The TCT refresher will be offered on  18OCT08 at Sector Portland, 0830 and the uniform is ODUs.

06 October 2008

Flotilla meeting reminder - Wednesday evening 1900

We have a meeting on Wednesday 08OCT08 at 1900hrs at Sector Portland.

Just a reminder, please remember the gate rules.

1. If the gate guard is on duty you must stop and show your ID. Please no rolling stops.

2. When arriving or leaving the base any time the gate is unattended you must stop and allow the gate to close completely before you drive away. This applies to both arrival and departure from the base when there is no gate guard. The safety and security of our shipmates is our responsibility, leaving with the gate open and unattended puts the base at risk.

On departure if there is another car behind you it is permissible to clear the gate and depart the car to the rear must assure the gate closes.

If there is a car waiting to enter they must wait.

On entry you may never clear the gate for a vehicle behind you unless the gate reopens. Usually the gate will start to close and then reopen, you may then proceed.

05 October 2008

Winter Uniforms are Authorized

01 October brings in the season of winter uniforms which, for the most part, means the Winter Dress Blue is authorized.

The Winter Dress Blue uniform is my favorite uniform as it is both formal and traditional while being 100% Coast Guard blue.

For our newer members the Winter Dress Blue is similar to Tropical Blue Long but substitutes the CPO shirt (found here at the UDC , scroll to the bottom) for the light blue shirt and adds the USCG tie (found here at the UDC )

03 October 2008

USCG approach to new media in action

On Monday I suggested you check out iCommandat, ADM Allen's blog, to see how social media is going to be used to communicate about the Coast Guard.

On Wednesday, I read a post about the Deployable Operations Group (the DOG) and had a question about the presentation. I posted a comment/question to the blog:

Any chance we can get someone to explain the shift from "Qualify = Certify" to "Certify - Qualify - Train" as described on the third slide?

Thank you,
October 1, 2008 9:18 PM
On Thursday, I got a reply:
This is Admiral Allen trying the comment mode on this thread.
One of the fundamental changes we are trying to make with the DOG and FORCECOM is to make sure that we are prepared to execute the mission.

For years, and this goes back to when I was a CO afloat, we took time out of our normal operations to train.
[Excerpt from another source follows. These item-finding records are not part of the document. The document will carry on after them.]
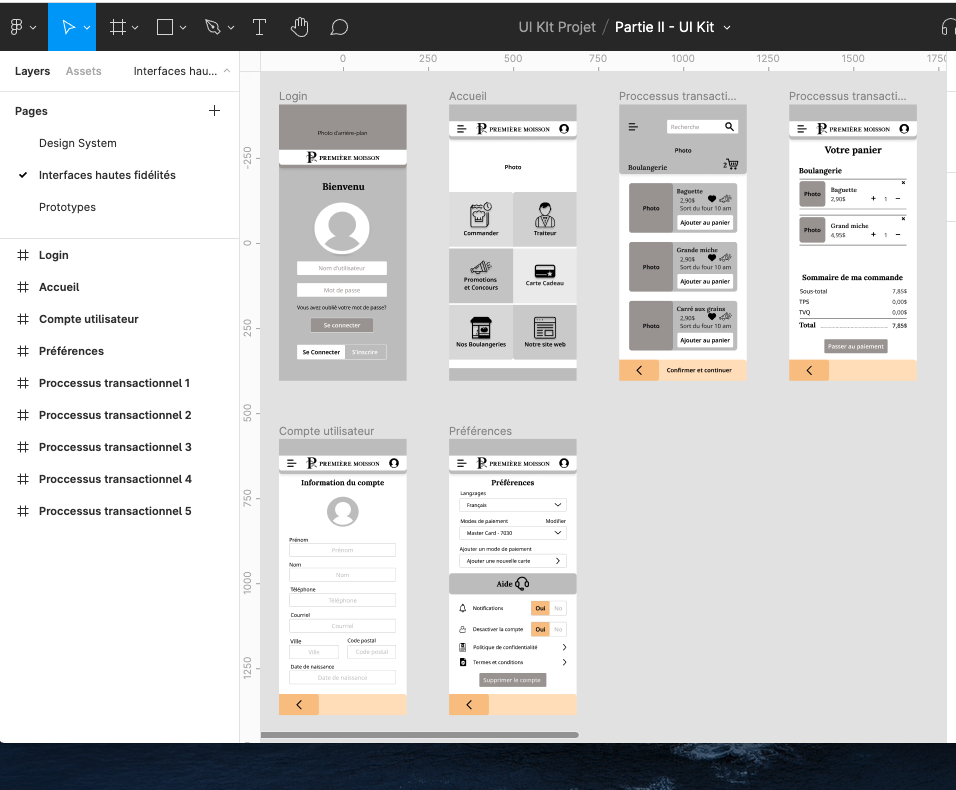Image resolution: width=956 pixels, height=790 pixels.
Task: Open the Prototypes page
Action: (x=67, y=207)
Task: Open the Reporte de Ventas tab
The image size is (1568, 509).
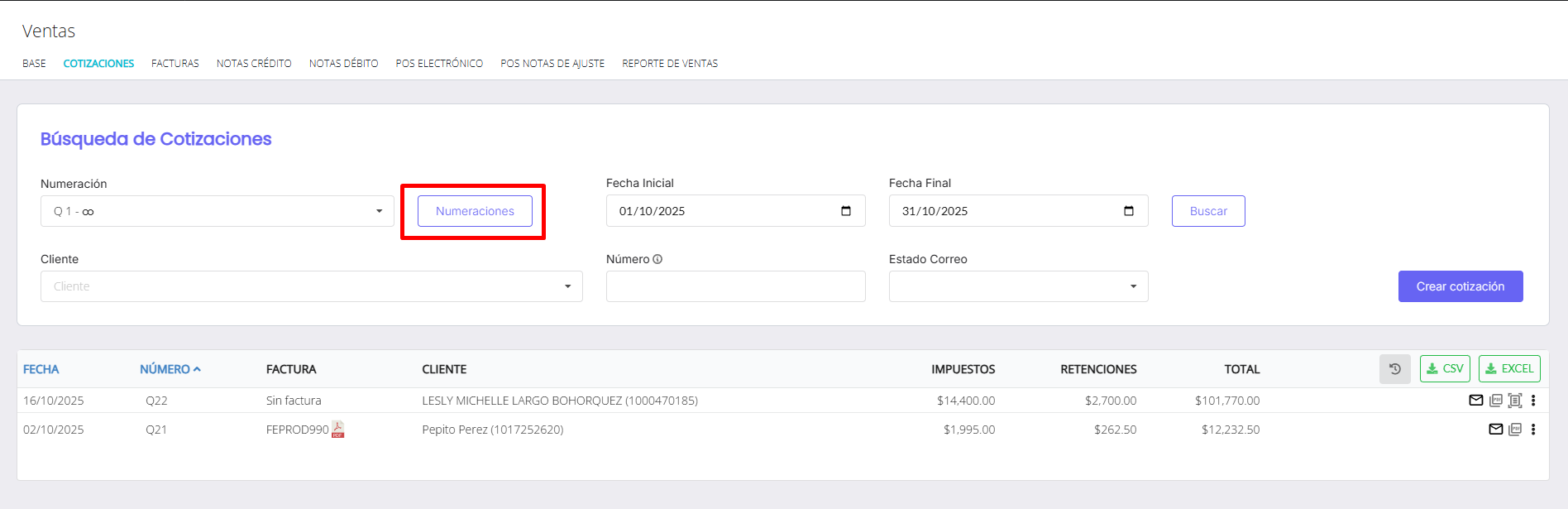Action: point(670,64)
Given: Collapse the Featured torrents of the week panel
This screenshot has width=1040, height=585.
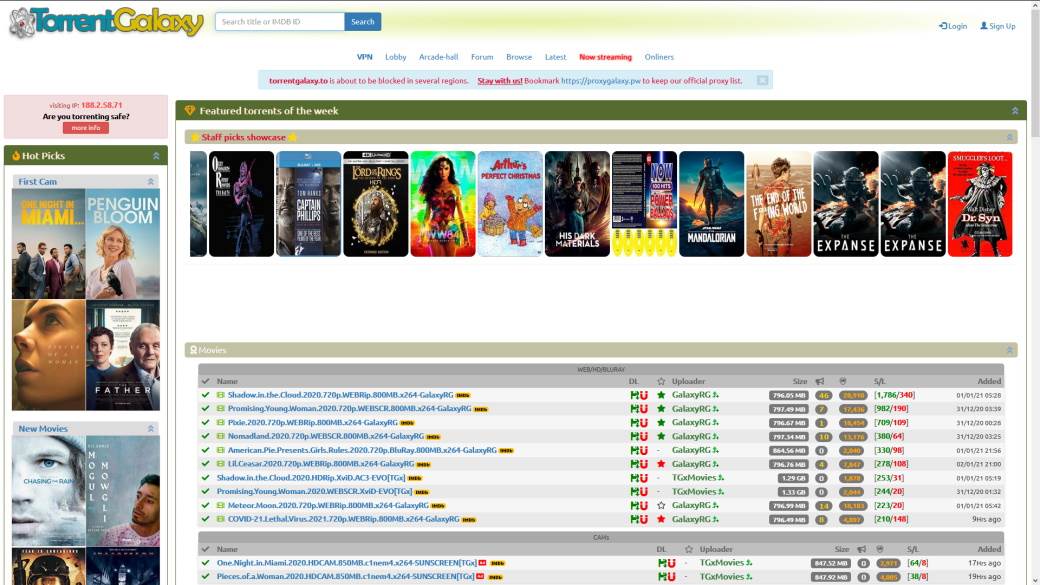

In my era it was REFTRA. The key concept now is that we need to move beyond "qualification equals certification to operate" to the notion that we certify basic entry level skills, insure we are qualified to operate and then create superior operational capability through training.

RDML Atkin is trying to start a new conversation regarding how we train, equip, and provide. It is a good conversation to have and I applaud what he has done.
October 2, 2008 3:59 PM:
This is so cool, and while we cannot expect the Commandant to respond to every question, we do have the opportunity participate in his thinking and help build a more effective Coast Guard.
What is the lesson? Dig into social media, start reading, start commenting, and start posting. 

01 October 2008


The D13 Auxiliary Blog has posted 3 dates for the AUX-10 C-School:

01/24/2009 in Alameda
03/20/2009 in Alameda
06/05/2009 CG Academy

The flotilla could really use another AUXDATA qualified member and this is the place to do it.

From the C-School Portal:

This program is designed to provide district, division and flotilla information systems personnel with the knowledge, skills, and abilities to exercise responsibility for all matters pertaining to the collection, recording, and forwarding of the flotilla’s AUXDATA information, and keep members informed of all developments in this area.  Report generation and creation of ad-hoc queries using AUXINFO will be reviewed using in-depth classroom hands on exercises.